Registers a model with Fiddler and uploads a model artifact to be used for explainability and fairness capabilities.
Deprecated
This client method is being deprecated and will not be supported in future versions of the client. Please use client.add_model_artifact() going forward.
For more information, see Uploading a Model Artifact.

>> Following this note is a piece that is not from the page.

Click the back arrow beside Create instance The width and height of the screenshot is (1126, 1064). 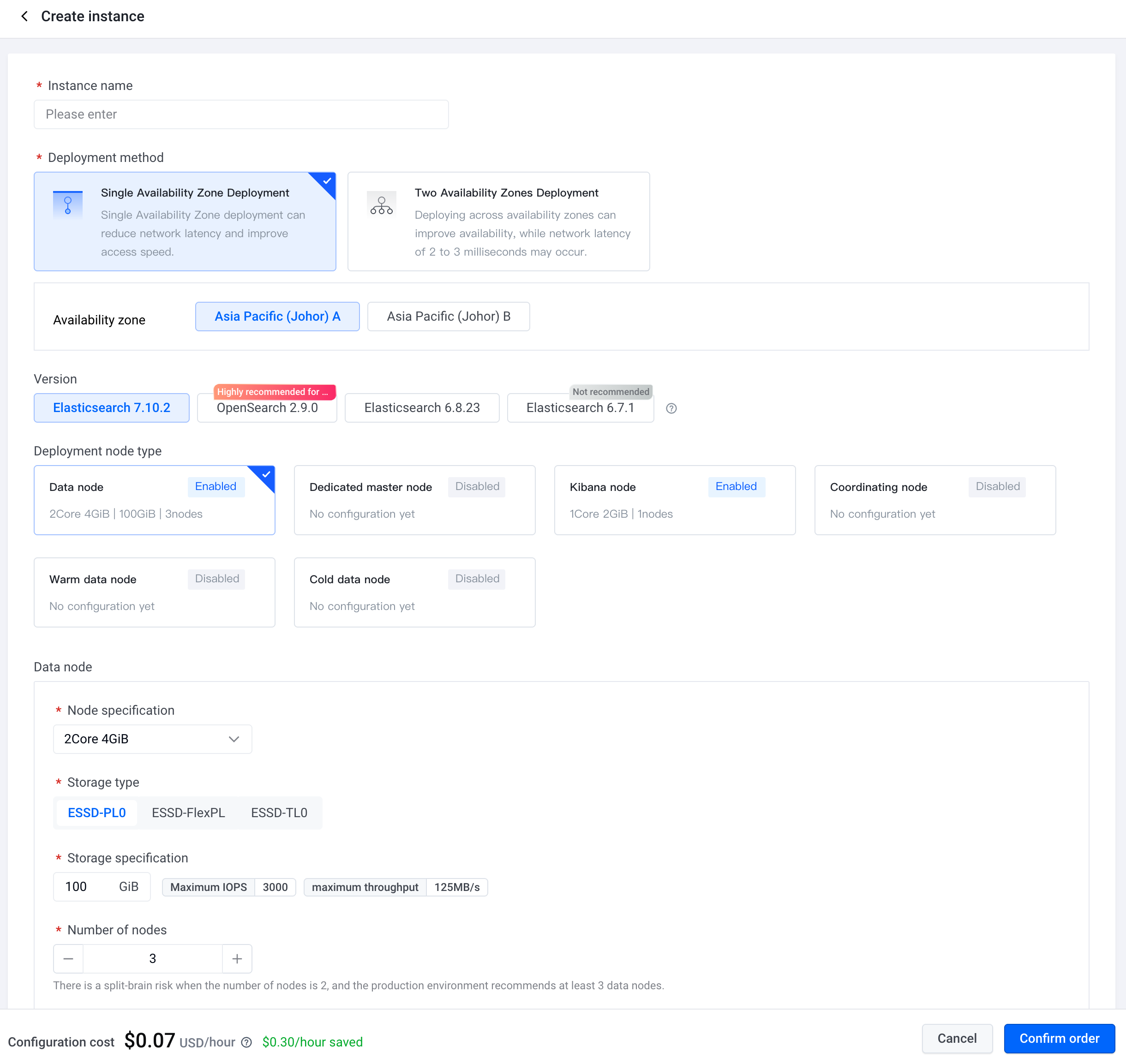[24, 17]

Input Parameter | Type | Default | Description |
---|---|---|---|
project_id | str | None | The unique identifier for the project. |
model_id | str | None | A unique identifier for the model. |
artifact_path | pathlib.Path | None | A path to the directory containing all of the model files needed to run the model. |
deployment_type | Optional [str] | 'predictor' | The type of deployment for the model. Can be one of 'predictor' — Just a predict endpoint is exposed. 'executor' — The model's internals are exposed. |
image_uri | Optional [str] | None | A URI of the form '/:'. If specified, the image will be used to create a new runtime to serve the model. |
namespace | Optional [str] | 'default' | The Kubernetes namespace to use for the newly created runtime. image_uri must be specified. |
port | Optional [int] | 5100 | The port to use for the newly created runtime. image_uri must be specified. |
replicas | Optional [int] | 1 | The number of replicas running the model. image_uri must be specified. |
cpus | Optional [int] | 0.25 | The number of CPU cores reserved per replica. image_uri must be specified. |
memory | Optional [str] | '128m' | The amount of memory reserved per replica. image_uri must be specified. |
gpus | Optional [int] | 0 | The number of GPU cores reserved per replica. image_uri must be specified. |
await_deployment | Optional [bool] | True | If True, will block until deployment completes. |
import pathlib
PROJECT_ID = 'example_project'
MODEL_ID = 'example_model'
artifact_path = pathlib.Path('model_dir')
client.upload_model_package(
artifact_path=artifact_path,
project_id=PROJECT_ID,
model_id=MODEL_ID
)